The Adam-Eve stories have clearly left a deep imprint in Jewish and Christian literature and art, although interest in them may have been a bit late in developing (the Qumran texts show little concern with them, as do some of the early pseudepigrapha). Anderson has written an engaging, very readable study of the issues that gave rise to reflection, the nature of the solutions adopted, and the situations that the interpretations addressed. His book provides us with another contribution to the lively modern concern with the Rewritten Scriptures in Judaism and Christianity.

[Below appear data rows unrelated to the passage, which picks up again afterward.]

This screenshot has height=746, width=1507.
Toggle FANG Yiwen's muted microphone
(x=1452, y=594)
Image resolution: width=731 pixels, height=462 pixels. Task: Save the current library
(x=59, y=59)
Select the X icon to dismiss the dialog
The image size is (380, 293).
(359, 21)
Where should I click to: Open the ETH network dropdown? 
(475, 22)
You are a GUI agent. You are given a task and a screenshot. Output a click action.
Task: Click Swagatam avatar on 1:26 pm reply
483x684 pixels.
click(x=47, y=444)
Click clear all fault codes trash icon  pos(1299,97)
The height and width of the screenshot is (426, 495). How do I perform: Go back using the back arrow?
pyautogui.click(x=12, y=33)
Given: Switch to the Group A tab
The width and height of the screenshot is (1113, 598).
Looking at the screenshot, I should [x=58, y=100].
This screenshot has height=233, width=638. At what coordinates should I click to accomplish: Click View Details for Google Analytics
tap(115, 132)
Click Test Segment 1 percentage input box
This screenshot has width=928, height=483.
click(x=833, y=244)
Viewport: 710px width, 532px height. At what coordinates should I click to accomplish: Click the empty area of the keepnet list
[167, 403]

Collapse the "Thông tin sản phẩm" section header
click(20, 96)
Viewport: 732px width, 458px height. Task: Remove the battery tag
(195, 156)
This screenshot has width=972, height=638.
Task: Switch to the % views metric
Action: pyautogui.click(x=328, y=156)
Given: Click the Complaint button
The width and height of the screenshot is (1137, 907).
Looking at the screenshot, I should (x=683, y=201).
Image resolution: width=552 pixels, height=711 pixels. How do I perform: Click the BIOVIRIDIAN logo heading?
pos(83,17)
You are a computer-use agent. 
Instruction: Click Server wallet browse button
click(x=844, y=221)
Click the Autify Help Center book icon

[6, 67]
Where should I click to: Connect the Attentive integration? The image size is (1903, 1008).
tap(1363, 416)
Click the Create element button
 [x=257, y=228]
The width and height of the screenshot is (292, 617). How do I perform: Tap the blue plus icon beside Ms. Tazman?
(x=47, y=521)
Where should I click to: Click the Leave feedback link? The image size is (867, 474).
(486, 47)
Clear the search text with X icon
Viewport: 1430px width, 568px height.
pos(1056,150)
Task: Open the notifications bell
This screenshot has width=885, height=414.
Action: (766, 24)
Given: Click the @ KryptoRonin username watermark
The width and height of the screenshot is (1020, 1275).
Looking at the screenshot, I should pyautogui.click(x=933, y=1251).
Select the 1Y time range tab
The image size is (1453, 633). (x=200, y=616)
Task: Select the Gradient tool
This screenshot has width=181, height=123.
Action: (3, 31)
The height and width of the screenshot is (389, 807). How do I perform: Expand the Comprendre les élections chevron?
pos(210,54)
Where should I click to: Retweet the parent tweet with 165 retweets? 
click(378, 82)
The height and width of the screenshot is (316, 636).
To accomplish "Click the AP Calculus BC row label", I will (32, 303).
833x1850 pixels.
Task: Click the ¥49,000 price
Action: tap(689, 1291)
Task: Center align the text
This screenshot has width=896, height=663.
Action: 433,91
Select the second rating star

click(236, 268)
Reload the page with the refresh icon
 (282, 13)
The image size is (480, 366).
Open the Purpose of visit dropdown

It is interesting just to read about such material and a delight to have an authoritative guide through it. But is there more that study of the Rewritten Scriptures offers than simply an interesting historical and literary exercise? It is safe to say that there is. It is instructive to watch traditional scriptural interpretation (a phenomenon with a far longer history than historical-critical scholarship) in action, to appreciate the principles underlying it, and to witness what attention to the entire existing text can yield. Modern exegesis operates with different assumptions and perhaps more evidence, but it is hardly more subtle than its traditional ancestor. The current emphasis in biblical scholarship on the finished text (with less concern for the necessarily hypothetical reconstructions of its prehistory) is a rebirth-transformed, to be sure-of what had long prevailed in reflection on the Bible.